Home for the Weekend

16/02/12 - Un classico dramma familiare da salotto per il talentuoso regista tedesco Hans-Christian Schmid. In concorso al Festival di Berlino.

Dalla nostra inviata Daria Pomponio

Le famiglie sono da sempre una fonte d’ispirazione fondamentale per quegli autori che perseguono un cinema umanistico, devoto all’indagine di pregi e difetti dall’umana natura. Occasioni privilegiate per un’osservazione più che psicanalitica quasi etologica di un gruppo di consanguinei, sono di certo le feste comandate, eventi deputati alla libera esplosione di vecchi asti e inconfessabili segreti, utili a tratteggiare elementi caratteriali altrimenti inespressi. Dopo aver approcciato il legal drama sui diritti umani con l’interessantissimo Storm, rimasto purtroppo inedito in Italia, il talentuoso regista tedesco Hans-Christian Schmid torna a raccontarci in Home For the Weekend, come avveniva già in Requiem, gli effetti della malattia mentale. Ma mentre nel film del 2006, le conseguenze della schizofrenia erano circoscritte alla protagonista, in Home For the Weekend, presentato in Concorso alla Berlinale 2012, la malattia si ripercuote su un’intera famiglia.
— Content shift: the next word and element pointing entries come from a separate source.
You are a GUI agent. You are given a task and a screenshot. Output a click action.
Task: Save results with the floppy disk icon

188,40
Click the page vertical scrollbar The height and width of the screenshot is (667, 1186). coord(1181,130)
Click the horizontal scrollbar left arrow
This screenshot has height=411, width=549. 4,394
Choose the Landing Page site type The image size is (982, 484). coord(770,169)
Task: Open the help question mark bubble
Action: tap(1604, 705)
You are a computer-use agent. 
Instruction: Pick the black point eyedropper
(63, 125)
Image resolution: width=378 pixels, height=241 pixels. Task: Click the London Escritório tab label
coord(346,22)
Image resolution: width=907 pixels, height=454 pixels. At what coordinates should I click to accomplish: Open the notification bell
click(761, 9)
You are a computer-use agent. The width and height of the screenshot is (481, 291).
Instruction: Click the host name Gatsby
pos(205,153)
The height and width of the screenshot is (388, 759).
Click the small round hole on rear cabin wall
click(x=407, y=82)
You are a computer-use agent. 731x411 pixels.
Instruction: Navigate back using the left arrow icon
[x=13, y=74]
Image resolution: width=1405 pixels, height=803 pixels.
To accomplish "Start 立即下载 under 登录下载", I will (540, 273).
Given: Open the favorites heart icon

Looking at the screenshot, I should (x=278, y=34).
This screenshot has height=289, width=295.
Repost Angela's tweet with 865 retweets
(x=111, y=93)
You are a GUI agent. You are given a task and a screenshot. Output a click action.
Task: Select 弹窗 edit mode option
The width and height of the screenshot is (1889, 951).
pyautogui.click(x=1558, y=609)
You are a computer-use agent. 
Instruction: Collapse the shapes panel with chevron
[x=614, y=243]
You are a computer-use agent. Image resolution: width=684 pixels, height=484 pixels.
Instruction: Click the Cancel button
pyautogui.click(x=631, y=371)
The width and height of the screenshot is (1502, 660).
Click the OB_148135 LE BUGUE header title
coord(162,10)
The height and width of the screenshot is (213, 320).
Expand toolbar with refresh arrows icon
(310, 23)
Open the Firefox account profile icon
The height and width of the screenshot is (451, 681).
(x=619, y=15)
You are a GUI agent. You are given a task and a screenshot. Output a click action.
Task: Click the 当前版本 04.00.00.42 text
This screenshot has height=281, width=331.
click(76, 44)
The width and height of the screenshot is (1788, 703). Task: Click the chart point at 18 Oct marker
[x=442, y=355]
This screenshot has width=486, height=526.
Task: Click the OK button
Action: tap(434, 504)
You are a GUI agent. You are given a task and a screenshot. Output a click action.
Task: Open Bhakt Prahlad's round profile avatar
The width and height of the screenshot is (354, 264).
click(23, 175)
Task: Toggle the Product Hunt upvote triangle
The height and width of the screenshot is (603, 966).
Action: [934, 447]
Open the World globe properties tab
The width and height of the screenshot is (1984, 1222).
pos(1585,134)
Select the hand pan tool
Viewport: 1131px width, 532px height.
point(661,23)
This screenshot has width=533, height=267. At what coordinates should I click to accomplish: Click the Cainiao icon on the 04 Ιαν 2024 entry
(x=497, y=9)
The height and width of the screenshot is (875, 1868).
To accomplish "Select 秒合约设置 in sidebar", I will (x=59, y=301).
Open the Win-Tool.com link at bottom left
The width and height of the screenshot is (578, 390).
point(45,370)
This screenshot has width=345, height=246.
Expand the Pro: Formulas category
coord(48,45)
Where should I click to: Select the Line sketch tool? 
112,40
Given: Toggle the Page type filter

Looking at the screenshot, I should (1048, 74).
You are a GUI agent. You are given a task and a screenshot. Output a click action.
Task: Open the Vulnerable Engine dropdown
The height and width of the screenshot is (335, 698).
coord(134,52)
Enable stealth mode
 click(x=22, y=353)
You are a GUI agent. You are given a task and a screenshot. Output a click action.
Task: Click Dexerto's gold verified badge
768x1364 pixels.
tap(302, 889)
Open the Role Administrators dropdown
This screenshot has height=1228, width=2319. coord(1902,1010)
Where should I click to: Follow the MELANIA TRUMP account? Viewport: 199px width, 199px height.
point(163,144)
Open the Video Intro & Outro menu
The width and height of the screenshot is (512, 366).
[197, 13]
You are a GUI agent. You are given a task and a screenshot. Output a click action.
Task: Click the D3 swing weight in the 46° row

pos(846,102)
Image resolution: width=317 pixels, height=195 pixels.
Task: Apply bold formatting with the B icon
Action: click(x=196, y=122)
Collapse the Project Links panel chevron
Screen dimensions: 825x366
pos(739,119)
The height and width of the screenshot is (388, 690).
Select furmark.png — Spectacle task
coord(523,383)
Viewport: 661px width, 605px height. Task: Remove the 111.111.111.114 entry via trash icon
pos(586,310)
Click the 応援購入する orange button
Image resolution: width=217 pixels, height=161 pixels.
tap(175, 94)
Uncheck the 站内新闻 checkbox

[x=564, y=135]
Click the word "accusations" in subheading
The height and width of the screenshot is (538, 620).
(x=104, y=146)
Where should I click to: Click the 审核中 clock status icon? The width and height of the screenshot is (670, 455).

Presenza destabilizzante in un nucleo di soli uomini (un marito e due figli maschi), Gitte (Corinna Harfouch) è una madre sui generis, abituata ad essere accudita più che a prendersi cura, sempre alla ricerca della stabilità. Sarà proprio lei, in occasione del pranzo del weekend a rivelare il segreto più scottante: ha smesso di prendere i medicinali che tengono sotto controllo i suoi sbalzi d’umore, per curarsi soltanto con la medicina cinese. Da questo momento in poi, Gitte sarà però guardata con sospetto dai figli e dal marito, che si aspettano una sua crisi nervosa da un momento all’altro; invece saranno loro a perdere le staffe, tirando fuori una serie di problemi personali (un matrimonio fallito, uno studio dentistico senza pazienti) e litigando l’uno con l’altro. L’osservazione di Schmid è scientifica, quasi raggelata; si evidenzia una maggiore empatia per il fratello maggiore, Mark (Lars Eidinger, il futuro padre single) ma nulla di più. Per simulare poi il senso d’instabilità, non solo emotiva delle parti in gioco, il regista sceglie una modalità di ripresa mobile, con inquadrature lievemente ondeggianti a simulare un naufragio imminente. Ma il dramma familiare non giova all’autore, che sembra bloccato in un film troppo claustrofobico e i cui topoi lo conducono verso un anodino manierismo. Una sorprendente fuga nella wilderness rivitalizzerà il tutto, ma resta l’impressione che Home For the Weekend sia un film di passaggio per uno degli autori più interessanti del cinema tedesco contemporaneo.